Jusqu'à 60.000 tonnes de nitrate d'ammonium transitent chaque année à Saint-Malo

Jusqu'à 60.000 tonnes de nitrate d'ammonium transitent chaque année à Saint-Malo
Vue aérienne du port de Saint-Malo, dans le Finistère.

publié le jeudi 06 août 2020 à 17h10

Ces cargaisons dangereuses font l'objet de mesures de sécurité très strictes et il n'y a jamais plus de 7.500 tonnes de nitrate d'ammonium dans le port en même temps.

Présenté comme l'origine des explosions dévastatrices à Beyrouth qui ont fait plus d'une centaine de morts et au moins 4.000 blessés, le nitrate d'ammonium est principalement employé comme engrais azoté, mais peut aussi entrer dans la composition de certains explosifs à usage civil. Ce produit est mis en cause dans plusieurs accidents mortels ces dernières années dont l'explosion de l'usine AZF à Toulouse en 2001.

A Saint-Malo (Finistère), jusqu'à 60.000 tonnes de nitrate d'ammonium transitent chaque année par le port, révèle France Bleu Armorique.

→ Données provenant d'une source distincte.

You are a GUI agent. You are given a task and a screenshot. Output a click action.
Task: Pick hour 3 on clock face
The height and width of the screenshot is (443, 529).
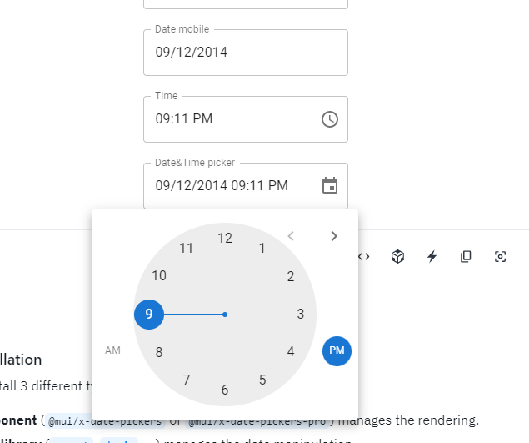click(x=301, y=314)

Ainsi, chaque mois, "un à deux bateaux" déchargent d'énormes sacs de nitrate d'ammonium sur des quais sécurisés, explique France Bleu. Mais "ils ne sont jamais entreposés dans des hangars", a précisé le sous-préfet Vincent Lagoguey à la radio bretonne. Ces cargaisons dangereuses font l'objet de mesures de sécurité très strictes, rappelle la radio : avant son entrée au port, l'embarcation qui en transporte est contrôlée par un expert qui vérifie également les systèmes de sécurité incendies. L'expert envoie ensuite son rapport à la capitainerie, qui autorise ou non le navire à entrer au port. Une fois le bateau à quai, la cargaison est déchargée sous la surveillance des pompiers. Les sacs, stockés séparément, ne peuvent pas être gardés plus de 72 heures avant d'être acheminés vers leur destination finale. En outre, il n'y a jamais plus de 7.500 tonnes de nitrate d'ammonium dans le port en même temps, que ce soit à terre ou sur mer. 

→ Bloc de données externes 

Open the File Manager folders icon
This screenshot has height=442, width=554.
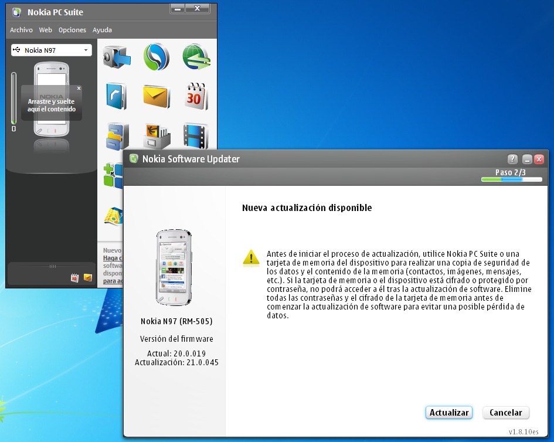[x=117, y=136]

Toujours selon France Bleu Armorique, Saint-Malo n'est pas le seul port breton par lequel transite du nitrate d'ammonium. A Saint-Brieuc (Côtes-d'Armor), un à deux bateaux transportant du nitrate d'ammonium viennent y décharger leur cargaison chaque année. L'association "Sauvons la baie de saint-Brieuc" a été créée en début d'année pour alerter la population sur ce danger et mettre fin au transport de nitrate d'ammonium.